### [What is expected]
The lines from the start of the records below through the line containing "Waterfall [tab] (406, 628)" are to be copied exactly, both ends included, with nothing added.

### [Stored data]
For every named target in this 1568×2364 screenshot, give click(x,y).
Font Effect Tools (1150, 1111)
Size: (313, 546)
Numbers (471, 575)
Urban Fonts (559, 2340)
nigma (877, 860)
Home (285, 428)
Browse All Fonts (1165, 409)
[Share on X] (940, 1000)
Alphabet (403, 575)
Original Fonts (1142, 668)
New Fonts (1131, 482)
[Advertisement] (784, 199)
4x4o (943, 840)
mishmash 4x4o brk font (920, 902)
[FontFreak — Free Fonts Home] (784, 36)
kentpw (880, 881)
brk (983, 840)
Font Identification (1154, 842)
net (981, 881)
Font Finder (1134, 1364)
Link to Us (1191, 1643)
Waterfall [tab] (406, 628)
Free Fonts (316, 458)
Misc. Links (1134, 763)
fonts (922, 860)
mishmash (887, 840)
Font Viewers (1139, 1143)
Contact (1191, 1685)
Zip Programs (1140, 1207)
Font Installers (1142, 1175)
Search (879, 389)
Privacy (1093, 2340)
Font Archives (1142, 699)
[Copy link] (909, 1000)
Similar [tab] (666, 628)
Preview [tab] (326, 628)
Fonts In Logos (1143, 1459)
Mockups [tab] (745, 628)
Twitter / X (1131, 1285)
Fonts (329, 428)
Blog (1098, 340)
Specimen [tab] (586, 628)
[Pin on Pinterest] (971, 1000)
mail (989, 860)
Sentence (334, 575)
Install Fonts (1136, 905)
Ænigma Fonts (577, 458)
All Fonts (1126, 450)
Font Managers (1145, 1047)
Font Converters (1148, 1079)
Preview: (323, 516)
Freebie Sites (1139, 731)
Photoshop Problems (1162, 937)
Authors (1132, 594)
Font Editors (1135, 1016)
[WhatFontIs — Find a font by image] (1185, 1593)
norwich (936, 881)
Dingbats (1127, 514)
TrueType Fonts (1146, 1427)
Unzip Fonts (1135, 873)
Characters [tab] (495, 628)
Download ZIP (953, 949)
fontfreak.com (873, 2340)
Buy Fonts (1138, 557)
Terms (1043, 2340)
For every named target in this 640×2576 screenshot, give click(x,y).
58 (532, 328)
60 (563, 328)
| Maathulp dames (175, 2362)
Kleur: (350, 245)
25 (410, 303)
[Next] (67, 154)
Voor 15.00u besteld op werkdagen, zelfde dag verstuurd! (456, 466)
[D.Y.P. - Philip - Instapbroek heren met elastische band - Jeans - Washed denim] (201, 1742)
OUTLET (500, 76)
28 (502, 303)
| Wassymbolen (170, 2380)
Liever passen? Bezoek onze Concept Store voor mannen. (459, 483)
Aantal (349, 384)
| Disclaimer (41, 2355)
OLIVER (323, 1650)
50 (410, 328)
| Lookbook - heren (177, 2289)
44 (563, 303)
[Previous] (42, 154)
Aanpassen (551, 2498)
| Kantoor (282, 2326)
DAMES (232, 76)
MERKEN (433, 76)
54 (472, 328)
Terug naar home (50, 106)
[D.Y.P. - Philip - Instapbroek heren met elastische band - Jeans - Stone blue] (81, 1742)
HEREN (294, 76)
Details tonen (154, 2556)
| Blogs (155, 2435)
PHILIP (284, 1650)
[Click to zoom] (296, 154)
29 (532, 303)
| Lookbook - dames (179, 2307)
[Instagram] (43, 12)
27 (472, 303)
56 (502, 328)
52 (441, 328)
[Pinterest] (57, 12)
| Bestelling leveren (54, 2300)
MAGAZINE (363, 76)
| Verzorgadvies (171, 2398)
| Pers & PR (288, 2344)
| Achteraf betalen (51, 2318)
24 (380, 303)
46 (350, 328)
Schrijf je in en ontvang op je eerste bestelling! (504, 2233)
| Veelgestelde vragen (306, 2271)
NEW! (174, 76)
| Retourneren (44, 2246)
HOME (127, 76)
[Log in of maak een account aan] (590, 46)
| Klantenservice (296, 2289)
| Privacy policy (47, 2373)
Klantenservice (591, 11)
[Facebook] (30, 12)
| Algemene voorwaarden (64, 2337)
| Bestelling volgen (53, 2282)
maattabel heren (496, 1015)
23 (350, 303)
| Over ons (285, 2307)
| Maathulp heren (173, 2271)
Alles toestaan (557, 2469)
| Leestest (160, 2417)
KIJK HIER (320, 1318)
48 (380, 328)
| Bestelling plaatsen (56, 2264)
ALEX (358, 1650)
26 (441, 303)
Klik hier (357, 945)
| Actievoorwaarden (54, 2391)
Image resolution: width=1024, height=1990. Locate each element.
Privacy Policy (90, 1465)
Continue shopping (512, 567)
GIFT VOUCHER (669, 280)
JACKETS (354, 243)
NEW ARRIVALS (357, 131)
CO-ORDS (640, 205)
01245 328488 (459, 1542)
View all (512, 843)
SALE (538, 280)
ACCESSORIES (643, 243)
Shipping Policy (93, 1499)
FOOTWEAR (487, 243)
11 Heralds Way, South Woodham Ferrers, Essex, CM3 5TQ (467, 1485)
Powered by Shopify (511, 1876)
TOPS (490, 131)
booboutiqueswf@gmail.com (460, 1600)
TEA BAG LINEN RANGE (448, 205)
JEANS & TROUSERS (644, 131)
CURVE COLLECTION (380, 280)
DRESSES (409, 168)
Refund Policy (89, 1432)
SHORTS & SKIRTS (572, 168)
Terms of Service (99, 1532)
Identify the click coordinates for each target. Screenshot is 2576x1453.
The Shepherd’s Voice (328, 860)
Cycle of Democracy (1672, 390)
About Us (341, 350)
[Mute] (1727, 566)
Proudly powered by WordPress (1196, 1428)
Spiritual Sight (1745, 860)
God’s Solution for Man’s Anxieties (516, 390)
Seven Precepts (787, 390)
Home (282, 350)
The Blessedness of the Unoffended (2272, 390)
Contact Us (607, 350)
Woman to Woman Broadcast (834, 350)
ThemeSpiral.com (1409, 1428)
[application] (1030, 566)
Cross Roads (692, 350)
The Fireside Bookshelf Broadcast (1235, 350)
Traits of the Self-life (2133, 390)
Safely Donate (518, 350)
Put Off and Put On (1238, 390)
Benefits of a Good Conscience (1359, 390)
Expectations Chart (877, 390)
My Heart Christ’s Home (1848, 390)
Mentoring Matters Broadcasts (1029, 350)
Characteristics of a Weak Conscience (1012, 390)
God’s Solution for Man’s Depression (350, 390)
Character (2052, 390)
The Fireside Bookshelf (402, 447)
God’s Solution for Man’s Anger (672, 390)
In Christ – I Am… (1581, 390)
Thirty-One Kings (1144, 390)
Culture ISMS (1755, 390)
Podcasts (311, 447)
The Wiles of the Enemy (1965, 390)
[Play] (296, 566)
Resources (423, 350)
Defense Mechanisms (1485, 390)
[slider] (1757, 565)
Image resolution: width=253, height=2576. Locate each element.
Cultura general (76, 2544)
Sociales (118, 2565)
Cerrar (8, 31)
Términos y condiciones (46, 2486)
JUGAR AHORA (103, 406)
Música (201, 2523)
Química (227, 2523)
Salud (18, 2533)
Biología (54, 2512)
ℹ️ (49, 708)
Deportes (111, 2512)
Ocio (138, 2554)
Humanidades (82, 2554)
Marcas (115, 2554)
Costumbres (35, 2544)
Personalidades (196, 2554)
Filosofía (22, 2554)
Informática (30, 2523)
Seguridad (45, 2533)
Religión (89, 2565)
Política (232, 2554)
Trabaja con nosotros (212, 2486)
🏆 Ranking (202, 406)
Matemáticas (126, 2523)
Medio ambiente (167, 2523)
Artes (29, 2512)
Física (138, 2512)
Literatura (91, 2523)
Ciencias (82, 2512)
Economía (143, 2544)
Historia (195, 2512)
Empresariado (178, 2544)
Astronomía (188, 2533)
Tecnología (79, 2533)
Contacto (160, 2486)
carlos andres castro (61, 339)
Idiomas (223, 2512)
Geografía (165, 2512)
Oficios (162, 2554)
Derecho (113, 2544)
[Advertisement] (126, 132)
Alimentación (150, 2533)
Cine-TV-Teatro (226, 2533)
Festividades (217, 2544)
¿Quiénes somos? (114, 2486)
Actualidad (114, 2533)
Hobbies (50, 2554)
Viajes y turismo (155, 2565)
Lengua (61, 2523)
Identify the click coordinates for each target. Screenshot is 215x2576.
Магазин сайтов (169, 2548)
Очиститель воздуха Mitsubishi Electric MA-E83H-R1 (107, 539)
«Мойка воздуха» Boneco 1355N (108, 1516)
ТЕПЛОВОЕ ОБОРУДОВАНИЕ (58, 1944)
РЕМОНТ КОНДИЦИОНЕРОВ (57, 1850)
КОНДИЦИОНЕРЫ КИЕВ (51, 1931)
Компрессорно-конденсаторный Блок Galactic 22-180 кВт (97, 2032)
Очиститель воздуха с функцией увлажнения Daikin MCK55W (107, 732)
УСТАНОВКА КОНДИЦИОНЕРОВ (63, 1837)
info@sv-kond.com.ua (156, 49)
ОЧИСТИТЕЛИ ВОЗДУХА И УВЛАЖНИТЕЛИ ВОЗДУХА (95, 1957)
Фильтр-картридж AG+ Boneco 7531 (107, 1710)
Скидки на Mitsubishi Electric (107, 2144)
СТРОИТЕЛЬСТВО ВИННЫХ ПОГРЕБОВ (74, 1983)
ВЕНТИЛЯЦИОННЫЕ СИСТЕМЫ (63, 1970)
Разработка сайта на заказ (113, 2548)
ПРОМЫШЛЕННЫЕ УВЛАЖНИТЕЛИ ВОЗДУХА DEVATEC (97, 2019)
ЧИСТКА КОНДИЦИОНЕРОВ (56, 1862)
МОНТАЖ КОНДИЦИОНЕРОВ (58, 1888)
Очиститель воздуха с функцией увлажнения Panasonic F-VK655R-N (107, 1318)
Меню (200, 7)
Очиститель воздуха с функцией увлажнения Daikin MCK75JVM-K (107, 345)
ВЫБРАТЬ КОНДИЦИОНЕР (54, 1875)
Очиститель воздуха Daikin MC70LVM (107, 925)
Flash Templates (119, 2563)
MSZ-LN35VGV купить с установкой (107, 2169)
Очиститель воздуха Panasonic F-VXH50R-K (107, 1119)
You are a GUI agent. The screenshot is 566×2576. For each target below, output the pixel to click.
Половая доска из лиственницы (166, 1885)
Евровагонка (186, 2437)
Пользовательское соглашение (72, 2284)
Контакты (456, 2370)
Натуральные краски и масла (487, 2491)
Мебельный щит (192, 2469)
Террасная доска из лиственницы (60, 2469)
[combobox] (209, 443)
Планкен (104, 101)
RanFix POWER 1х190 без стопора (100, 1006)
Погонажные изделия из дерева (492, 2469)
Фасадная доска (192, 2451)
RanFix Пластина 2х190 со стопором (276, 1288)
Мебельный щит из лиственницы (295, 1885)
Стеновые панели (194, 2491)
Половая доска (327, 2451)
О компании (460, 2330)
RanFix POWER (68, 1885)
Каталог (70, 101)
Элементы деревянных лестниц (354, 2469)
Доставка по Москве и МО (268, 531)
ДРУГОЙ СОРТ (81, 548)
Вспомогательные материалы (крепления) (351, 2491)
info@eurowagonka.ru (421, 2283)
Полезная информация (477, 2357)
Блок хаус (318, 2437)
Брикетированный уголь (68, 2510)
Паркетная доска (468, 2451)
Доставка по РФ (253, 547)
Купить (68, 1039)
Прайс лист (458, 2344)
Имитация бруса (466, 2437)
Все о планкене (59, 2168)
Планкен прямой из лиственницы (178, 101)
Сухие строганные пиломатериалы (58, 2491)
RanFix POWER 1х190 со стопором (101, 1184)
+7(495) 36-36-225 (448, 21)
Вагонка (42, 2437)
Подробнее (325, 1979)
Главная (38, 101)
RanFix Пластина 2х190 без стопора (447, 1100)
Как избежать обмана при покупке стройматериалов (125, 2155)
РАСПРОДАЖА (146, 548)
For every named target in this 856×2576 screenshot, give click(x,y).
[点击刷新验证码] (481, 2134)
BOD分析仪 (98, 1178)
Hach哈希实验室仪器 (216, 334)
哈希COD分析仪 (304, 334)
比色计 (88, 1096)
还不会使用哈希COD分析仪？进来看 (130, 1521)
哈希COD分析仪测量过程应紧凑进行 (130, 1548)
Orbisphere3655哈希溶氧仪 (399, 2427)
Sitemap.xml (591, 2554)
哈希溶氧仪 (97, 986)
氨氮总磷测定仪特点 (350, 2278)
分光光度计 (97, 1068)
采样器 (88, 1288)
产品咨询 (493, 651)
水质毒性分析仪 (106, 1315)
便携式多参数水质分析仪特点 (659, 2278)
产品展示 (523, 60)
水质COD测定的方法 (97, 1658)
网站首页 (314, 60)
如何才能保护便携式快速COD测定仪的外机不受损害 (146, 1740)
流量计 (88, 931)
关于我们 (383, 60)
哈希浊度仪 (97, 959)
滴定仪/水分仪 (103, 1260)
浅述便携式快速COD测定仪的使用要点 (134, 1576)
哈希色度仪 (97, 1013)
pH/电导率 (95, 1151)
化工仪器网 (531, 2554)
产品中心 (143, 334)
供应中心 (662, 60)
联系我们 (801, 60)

### [Answer space]
For every named target in this 1568×2364 screenshot, give click(x,y).
Font Effect Tools (1150, 1111)
Size: (313, 546)
Numbers (471, 575)
Urban Fonts (559, 2340)
nigma (877, 860)
Home (285, 428)
Browse All Fonts (1165, 409)
[Share on X] (940, 1000)
Alphabet (403, 575)
Original Fonts (1142, 668)
New Fonts (1131, 482)
[Advertisement] (784, 199)
4x4o (943, 840)
mishmash 4x4o brk font (920, 902)
[FontFreak — Free Fonts Home] (784, 36)
kentpw (880, 881)
brk (983, 840)
Font Identification (1154, 842)
net (981, 881)
Font Finder (1134, 1364)
Link to Us (1191, 1643)
Waterfall [tab] (406, 628)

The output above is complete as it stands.